# [Task instructions]
In the pandemic essay below, can you give the passage from "We are going" up to and including "and Justinian plagues.))" again, but swap "awesome" for "wonderful"?

:: Selected excerpt ::

Hope from History

Photo by Kristopher Roller on Unsplash

I don’t know if historical perspective will help.

Pandemics throughout history regularly killed 5 to 10% of humanity (ignore the black plague overachiever). All of humanity – not just those who catch it – everyone.on.the.planet.

And it wasn’t just the disease that killed. Supply chain disruption. Food disruption. That killed just as many, if not more.

Because we in modern times are able to communicate, and self-isolate, and have medical at the level we do, and running water, and supply chains and everything else in this marvelous age – we are keeping those catching the disease to a tenth of a percent of humanity … 0.1%.

We are going to lose only 0.01% to this because we are ALL WORKING TOGETHER TO STOP IT.

The first time, everyone ON THE PLANET CAN WORK TOGETHER.

It is amazing and awesome, and makes me cry a little.

A hundred years ago COVID would have killed a thousand times more people than what it is doing. (And it would have too, the thing has a disgustingly long incubation period, and we’ve been world travelers with pandemic issues since 200 AD (see the Antonine and Justinian plagues.))

These stay-at-home orders are not signs that something is wrong, they are signs something is very very right.

I know it doesn’t make it less scary, but does add an incredible ray of hope.

:::
:: Entries provided ::

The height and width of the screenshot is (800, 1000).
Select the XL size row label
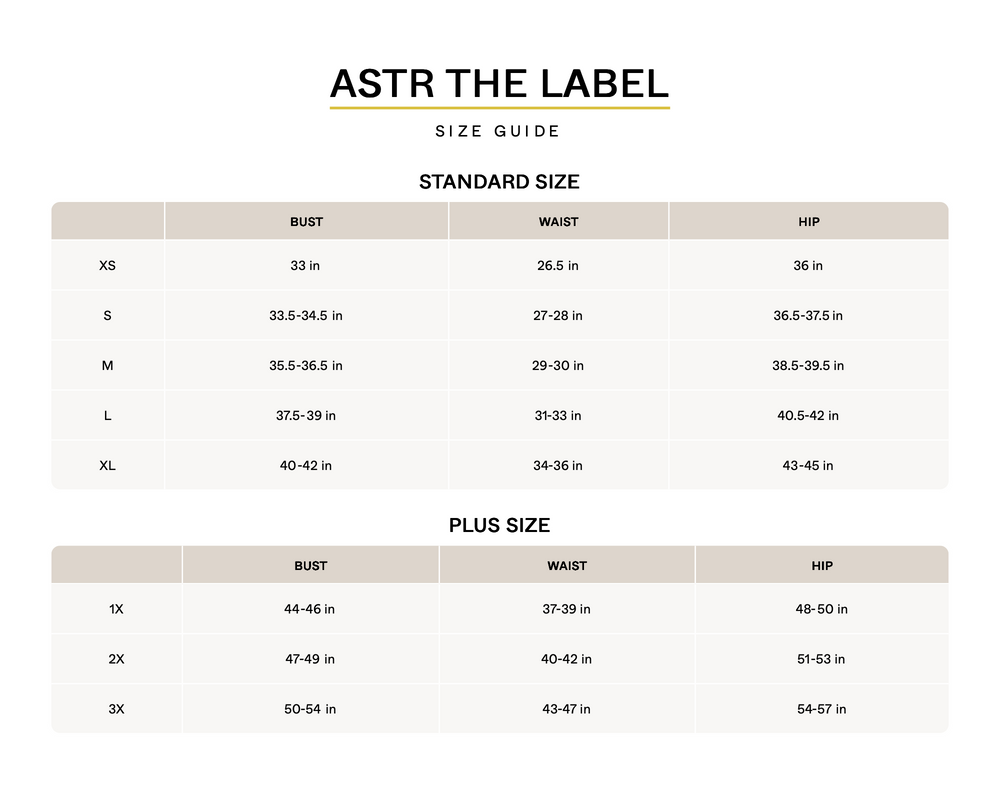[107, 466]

:::
:: Entries provided ::

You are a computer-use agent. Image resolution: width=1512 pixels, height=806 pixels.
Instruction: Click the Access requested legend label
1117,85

:::

# [Solution to the problem]
We are going to lose only 0.01% to this because we are ALL WORKING TOGETHER TO STOP IT.

The first time, everyone ON THE PLANET CAN WORK TOGETHER.

It is amazing and wonderful, and makes me cry a little.

A hundred years ago COVID would have killed a thousand times more people than what it is doing. (And it would have too, the thing has a disgustingly long incubation period, and we’ve been world travelers with pandemic issues since 200 AD (see the Antonine and Justinian plagues.))